Last night, Bwog’s resident Midtown Maven Hope Silberstein made it all the way to 43rd Street to see a preview production of Caligula, directed by Ittai Orr, CC ’12—read on to find out if the trek was worth it. The showtimes are today, March 30, at 8 pm and March 31 at 3 pm and 8 pm. The theater is located at 300 W. 43rd Street (off of 8th Ave) on the 4th floor in The Little Times Square Theatre.
What would you say to someone who asked you for the moon? In Caligula by Albert Camus, we enter a world where to deny that request has grave repercussions, where the impossible has to become possible.
This play about the Roman emperor begins with the death of Drusilla, Caligula’s sister and lover. This event causes him to realize that “men die, and they are not happy.” This cheery sentiment incites the emperor to impart meaninglessness to every aspect of life, through a series of arbitrary executions and laws that become increasingly ridiculous and cruel.
But don’t see this play simply for its plot. What comes to mind at the mention of Camus are often words like existentialist, absurdist, and perhaps philosophical, and in this vein Caligula will not disappoint. We jump from comic to tragic to absurd and back to comic at a frenetic pace. Not only do we question the characters’ motives and feelings, but the play’s genre as well. The tyrannical (but is he a tyrant?) Roman emperor descends into madness (but is it madness?), and the intimacy of the black box theater adds to the claustrophobia and terror that Camus meant to tap into when he wrote this play after World War II.

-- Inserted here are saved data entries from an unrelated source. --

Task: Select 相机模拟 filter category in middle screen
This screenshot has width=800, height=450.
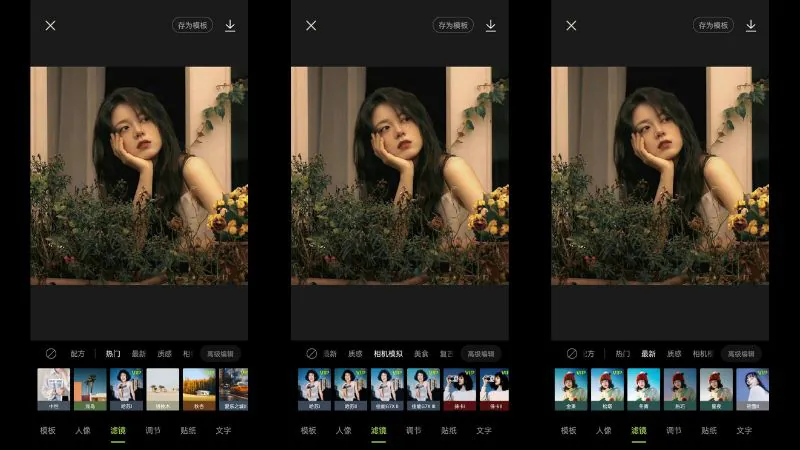Action: [388, 354]
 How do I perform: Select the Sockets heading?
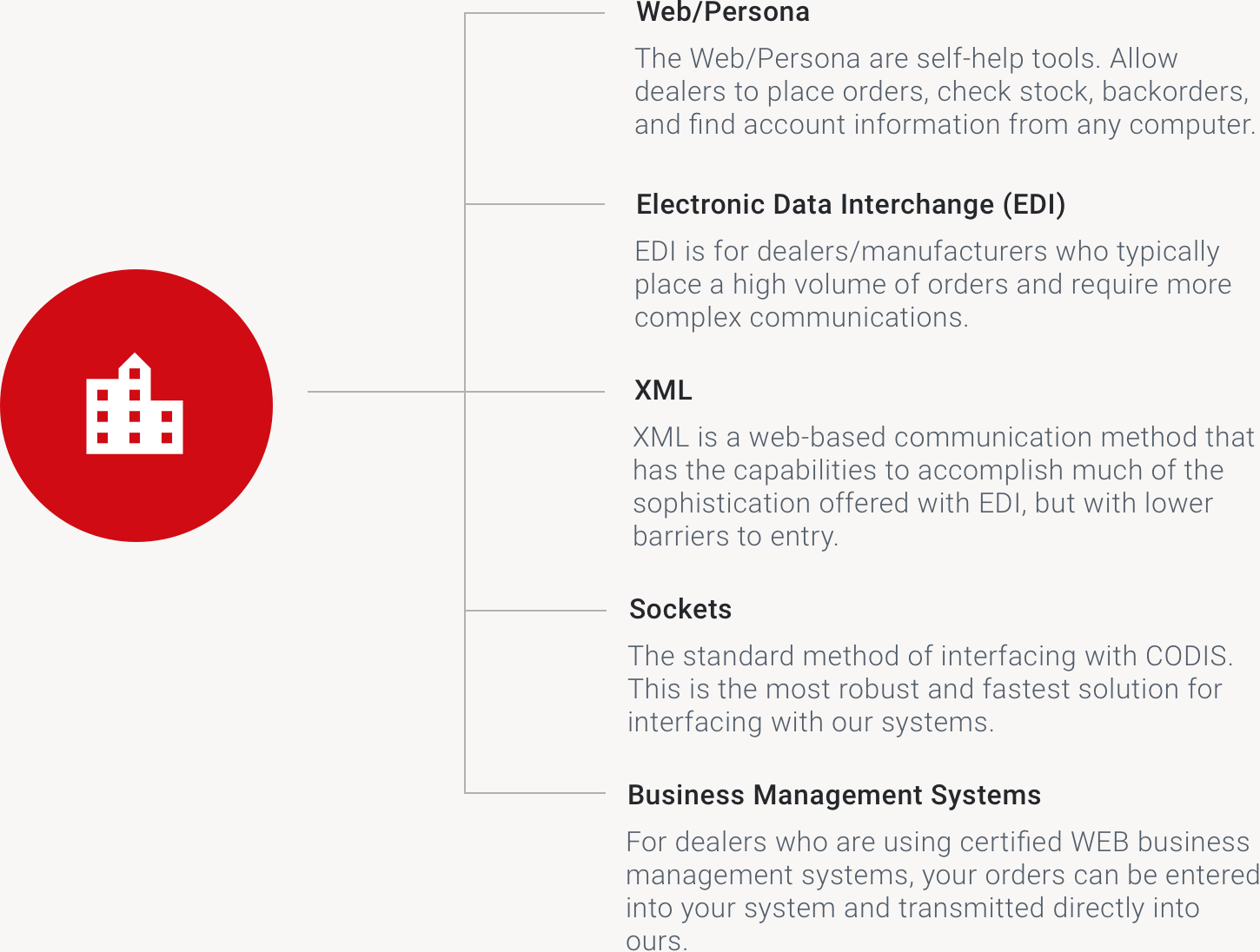pos(680,609)
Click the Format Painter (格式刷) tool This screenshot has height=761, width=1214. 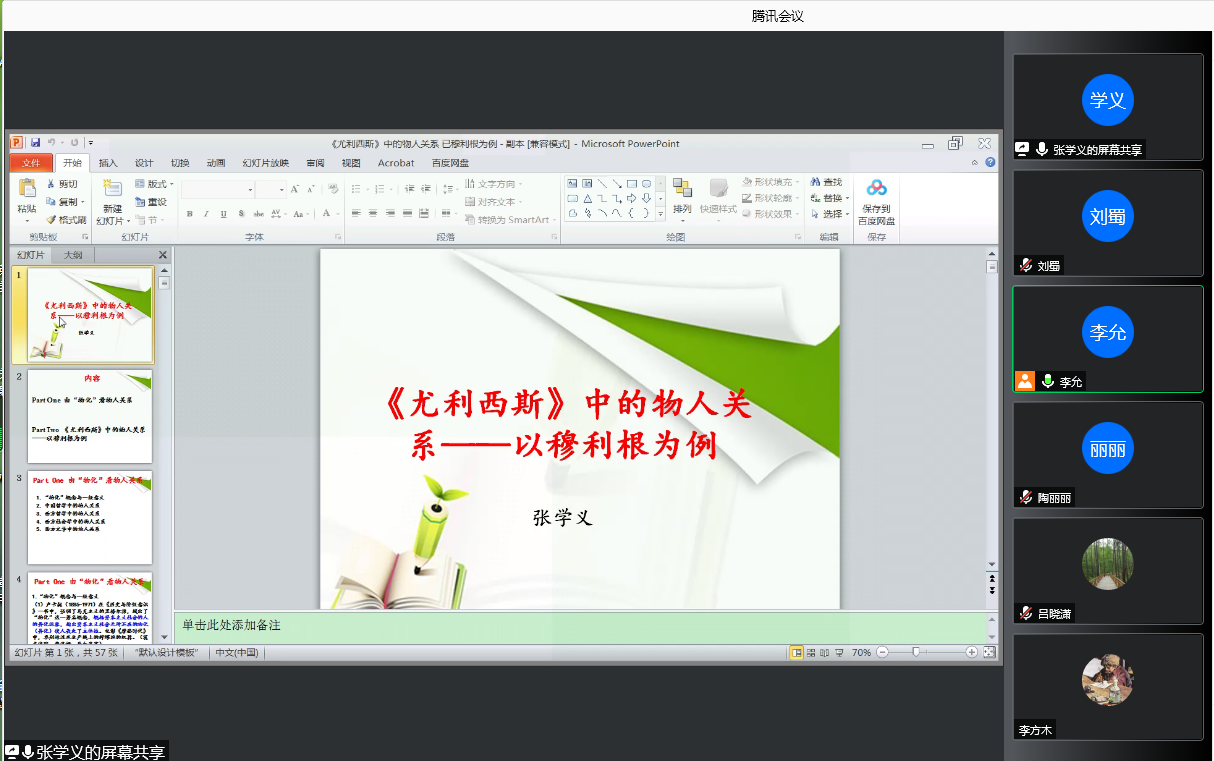(x=66, y=220)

Another reason to see this arresting show is the fact that it was translated into English by the play’s director, Ittai Orr, CC ’12, and assistant director, Marianne Barthélemy, BC ’14. The new translation comes out of a desire to replace the “stodgy 1950s British version that was all words and no heart,” says Orr. In fact, this play has in it a scene that hadn’t originally been translated into English, so it’s being performed in English for the first time in their staging. And for those who enjoy Abusrdists like Samuel Beckett, this new translation brings Camus closer to that style. The translators hope it “mirrors the original’s stark, direct speech and raw, unembellished poetry.” It was quite a treat to see a play whose language, while being performed, feels so modern, natural, and at the same time poetic.